### Try it
Whenever a line of the entries below holds the string "marker", copy that line and return it.
BEGIN Dataset excerpts
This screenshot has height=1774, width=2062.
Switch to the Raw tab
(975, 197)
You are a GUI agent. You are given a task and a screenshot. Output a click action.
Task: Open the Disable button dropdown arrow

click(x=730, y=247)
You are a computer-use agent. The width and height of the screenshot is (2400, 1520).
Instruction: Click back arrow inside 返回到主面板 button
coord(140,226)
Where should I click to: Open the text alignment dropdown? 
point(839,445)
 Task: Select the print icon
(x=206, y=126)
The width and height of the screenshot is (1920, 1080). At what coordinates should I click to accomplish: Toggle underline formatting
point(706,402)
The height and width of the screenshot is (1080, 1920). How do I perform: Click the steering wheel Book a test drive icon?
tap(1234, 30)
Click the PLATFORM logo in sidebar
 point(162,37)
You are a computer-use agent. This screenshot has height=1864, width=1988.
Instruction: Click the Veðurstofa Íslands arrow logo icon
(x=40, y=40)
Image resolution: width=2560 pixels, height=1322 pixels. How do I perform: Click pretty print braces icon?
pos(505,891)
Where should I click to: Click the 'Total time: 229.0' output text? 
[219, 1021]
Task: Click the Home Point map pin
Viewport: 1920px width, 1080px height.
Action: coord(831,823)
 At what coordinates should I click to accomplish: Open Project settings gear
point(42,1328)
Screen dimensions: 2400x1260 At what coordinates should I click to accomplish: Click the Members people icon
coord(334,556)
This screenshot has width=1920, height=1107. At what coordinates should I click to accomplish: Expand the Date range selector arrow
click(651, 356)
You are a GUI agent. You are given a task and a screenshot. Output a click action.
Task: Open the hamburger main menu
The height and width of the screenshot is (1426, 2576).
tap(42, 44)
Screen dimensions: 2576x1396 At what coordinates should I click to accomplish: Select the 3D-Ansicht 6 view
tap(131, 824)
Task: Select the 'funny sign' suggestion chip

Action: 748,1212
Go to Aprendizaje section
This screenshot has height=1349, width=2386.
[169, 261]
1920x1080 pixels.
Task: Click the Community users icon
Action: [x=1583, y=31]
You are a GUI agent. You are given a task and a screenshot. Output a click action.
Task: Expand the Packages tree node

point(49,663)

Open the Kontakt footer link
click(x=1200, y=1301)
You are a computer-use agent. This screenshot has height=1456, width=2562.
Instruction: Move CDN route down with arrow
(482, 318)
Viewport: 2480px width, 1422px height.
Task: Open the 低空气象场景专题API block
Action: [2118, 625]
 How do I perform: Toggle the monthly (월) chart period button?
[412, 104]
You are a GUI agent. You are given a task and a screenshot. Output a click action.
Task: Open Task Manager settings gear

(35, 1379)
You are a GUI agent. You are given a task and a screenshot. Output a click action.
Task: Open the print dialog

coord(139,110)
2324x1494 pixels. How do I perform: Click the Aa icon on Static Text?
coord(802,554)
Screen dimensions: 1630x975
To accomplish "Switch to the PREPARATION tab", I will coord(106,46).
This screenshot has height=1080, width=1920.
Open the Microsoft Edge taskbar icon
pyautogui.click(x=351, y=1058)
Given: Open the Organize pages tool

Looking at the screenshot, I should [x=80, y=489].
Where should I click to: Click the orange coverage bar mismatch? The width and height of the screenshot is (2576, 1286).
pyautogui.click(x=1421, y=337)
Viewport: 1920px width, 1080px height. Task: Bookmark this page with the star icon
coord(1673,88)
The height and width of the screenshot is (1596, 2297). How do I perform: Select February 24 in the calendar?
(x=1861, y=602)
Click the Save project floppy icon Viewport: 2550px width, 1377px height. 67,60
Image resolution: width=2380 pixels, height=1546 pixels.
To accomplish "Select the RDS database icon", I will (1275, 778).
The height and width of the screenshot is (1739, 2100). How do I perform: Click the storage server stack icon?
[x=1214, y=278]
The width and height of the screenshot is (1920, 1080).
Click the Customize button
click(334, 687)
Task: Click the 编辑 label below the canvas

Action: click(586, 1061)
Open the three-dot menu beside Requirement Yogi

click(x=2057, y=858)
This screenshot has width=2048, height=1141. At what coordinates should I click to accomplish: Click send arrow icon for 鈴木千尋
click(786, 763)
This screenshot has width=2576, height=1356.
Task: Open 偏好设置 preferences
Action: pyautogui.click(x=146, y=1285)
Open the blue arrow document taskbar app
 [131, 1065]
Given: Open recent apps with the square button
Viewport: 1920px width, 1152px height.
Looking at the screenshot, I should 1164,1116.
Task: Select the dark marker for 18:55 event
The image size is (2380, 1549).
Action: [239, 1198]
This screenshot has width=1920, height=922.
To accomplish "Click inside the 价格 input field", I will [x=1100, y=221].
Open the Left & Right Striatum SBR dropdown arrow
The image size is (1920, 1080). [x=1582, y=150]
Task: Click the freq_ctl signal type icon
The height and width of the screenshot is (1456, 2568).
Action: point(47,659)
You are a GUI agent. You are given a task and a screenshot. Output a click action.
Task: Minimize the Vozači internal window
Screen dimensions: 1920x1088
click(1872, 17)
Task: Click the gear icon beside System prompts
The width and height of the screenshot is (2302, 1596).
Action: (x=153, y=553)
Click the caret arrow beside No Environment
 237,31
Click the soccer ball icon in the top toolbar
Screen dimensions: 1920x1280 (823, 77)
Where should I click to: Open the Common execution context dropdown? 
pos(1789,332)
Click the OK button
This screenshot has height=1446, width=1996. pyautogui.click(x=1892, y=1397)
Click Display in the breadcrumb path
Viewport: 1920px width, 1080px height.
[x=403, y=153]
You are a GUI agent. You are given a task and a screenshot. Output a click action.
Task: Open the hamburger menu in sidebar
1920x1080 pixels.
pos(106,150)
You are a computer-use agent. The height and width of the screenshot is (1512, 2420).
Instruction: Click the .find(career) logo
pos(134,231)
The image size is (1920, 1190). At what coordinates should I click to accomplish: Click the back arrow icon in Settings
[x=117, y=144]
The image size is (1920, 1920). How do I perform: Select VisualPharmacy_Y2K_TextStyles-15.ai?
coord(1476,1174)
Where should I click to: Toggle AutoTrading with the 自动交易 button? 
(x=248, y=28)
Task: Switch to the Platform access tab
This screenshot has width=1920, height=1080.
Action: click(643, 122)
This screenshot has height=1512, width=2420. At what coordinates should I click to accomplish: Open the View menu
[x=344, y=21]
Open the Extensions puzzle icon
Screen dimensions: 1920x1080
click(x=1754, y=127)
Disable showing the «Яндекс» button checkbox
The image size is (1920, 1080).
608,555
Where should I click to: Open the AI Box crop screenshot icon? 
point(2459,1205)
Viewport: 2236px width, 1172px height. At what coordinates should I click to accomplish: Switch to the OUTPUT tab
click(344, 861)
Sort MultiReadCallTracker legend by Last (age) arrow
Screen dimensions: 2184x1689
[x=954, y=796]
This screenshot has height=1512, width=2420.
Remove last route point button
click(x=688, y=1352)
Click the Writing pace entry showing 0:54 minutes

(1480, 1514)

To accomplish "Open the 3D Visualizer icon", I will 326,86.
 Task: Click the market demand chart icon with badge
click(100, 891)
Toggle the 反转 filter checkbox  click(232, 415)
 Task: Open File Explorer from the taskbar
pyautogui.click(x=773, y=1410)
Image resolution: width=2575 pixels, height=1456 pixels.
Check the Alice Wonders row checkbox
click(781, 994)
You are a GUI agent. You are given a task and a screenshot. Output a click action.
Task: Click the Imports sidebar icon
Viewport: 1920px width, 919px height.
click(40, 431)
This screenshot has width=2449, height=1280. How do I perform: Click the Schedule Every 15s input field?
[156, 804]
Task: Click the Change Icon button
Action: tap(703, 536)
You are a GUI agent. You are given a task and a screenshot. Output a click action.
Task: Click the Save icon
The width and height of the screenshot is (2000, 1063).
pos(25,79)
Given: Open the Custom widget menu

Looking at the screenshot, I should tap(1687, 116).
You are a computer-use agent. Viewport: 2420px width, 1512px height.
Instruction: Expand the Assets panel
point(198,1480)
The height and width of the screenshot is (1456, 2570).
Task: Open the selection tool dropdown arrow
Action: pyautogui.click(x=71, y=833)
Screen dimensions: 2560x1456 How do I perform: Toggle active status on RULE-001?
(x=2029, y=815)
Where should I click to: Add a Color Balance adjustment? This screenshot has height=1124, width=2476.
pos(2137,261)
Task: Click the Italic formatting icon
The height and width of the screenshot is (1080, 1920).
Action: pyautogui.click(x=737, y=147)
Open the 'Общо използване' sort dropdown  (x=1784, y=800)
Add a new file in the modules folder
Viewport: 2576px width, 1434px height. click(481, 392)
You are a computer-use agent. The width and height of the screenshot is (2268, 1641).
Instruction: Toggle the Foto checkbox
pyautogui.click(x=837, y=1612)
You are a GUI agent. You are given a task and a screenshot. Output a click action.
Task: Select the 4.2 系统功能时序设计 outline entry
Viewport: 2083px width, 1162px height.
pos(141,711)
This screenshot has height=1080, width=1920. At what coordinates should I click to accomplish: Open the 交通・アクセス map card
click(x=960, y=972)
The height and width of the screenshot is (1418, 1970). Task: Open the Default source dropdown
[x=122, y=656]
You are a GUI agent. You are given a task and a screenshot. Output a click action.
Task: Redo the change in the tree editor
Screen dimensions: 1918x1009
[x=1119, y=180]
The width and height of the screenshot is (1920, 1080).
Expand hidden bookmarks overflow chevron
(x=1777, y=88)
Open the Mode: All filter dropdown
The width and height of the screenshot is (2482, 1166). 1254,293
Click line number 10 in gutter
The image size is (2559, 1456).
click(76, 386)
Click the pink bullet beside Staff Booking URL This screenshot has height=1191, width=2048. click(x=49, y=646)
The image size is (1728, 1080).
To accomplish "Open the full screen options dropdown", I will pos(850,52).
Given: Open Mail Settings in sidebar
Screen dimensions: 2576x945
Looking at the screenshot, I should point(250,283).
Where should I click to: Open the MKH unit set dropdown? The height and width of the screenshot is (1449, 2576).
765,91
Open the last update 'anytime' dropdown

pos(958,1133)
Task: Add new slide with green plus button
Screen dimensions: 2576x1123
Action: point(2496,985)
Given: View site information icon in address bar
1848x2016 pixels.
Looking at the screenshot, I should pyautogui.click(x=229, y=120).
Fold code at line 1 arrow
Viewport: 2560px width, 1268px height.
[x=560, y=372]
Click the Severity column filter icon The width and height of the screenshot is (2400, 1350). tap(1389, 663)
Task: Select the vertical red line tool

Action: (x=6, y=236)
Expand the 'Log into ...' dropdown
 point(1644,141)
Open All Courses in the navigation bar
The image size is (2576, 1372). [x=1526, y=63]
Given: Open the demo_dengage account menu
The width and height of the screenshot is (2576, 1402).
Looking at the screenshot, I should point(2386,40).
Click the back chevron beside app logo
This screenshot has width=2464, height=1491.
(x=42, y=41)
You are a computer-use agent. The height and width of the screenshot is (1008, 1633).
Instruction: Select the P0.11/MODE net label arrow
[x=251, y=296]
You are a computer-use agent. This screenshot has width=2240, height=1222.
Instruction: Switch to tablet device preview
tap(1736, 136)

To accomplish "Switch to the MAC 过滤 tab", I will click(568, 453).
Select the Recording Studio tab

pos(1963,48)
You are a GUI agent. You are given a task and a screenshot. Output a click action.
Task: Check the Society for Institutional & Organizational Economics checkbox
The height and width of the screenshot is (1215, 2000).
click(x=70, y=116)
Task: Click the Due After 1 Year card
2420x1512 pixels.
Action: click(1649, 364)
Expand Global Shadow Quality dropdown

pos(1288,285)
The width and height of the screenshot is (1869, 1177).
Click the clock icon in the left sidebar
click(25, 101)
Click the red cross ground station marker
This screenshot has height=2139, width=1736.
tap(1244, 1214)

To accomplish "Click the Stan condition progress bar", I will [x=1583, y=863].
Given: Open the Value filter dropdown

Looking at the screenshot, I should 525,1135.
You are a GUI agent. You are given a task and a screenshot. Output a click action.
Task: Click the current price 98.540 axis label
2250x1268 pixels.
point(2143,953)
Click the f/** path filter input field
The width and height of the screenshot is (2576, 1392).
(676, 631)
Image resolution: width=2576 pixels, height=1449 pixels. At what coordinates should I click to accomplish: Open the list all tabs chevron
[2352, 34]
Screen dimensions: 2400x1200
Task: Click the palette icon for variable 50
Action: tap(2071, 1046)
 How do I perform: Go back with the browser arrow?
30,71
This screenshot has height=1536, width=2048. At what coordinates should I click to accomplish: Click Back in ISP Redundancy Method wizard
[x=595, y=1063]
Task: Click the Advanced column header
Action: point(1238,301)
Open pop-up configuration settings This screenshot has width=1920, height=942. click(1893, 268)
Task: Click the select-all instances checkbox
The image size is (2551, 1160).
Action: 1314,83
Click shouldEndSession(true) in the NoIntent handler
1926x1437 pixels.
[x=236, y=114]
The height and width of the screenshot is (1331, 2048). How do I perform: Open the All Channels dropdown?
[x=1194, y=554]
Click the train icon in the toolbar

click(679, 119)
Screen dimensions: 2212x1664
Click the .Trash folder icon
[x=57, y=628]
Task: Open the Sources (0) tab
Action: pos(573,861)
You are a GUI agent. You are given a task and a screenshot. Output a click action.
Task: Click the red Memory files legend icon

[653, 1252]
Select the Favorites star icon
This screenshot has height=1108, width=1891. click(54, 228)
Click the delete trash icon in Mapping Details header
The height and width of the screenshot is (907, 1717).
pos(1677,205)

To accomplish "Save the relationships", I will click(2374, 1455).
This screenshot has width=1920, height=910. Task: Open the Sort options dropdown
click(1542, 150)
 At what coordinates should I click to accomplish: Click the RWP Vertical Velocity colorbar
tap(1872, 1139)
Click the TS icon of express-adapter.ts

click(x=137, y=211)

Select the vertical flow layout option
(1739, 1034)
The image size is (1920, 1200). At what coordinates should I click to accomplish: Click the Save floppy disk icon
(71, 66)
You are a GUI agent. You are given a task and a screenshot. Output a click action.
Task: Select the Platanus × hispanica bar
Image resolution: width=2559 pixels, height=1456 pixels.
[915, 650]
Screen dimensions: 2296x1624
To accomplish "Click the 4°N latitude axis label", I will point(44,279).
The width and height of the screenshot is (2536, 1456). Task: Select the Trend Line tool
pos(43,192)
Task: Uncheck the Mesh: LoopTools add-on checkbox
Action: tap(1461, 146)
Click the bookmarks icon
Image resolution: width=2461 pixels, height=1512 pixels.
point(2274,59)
END Dataset excerpts
### Solution to this task
Task: Select the dark marker for 18:55 event
Click the red cross ground station marker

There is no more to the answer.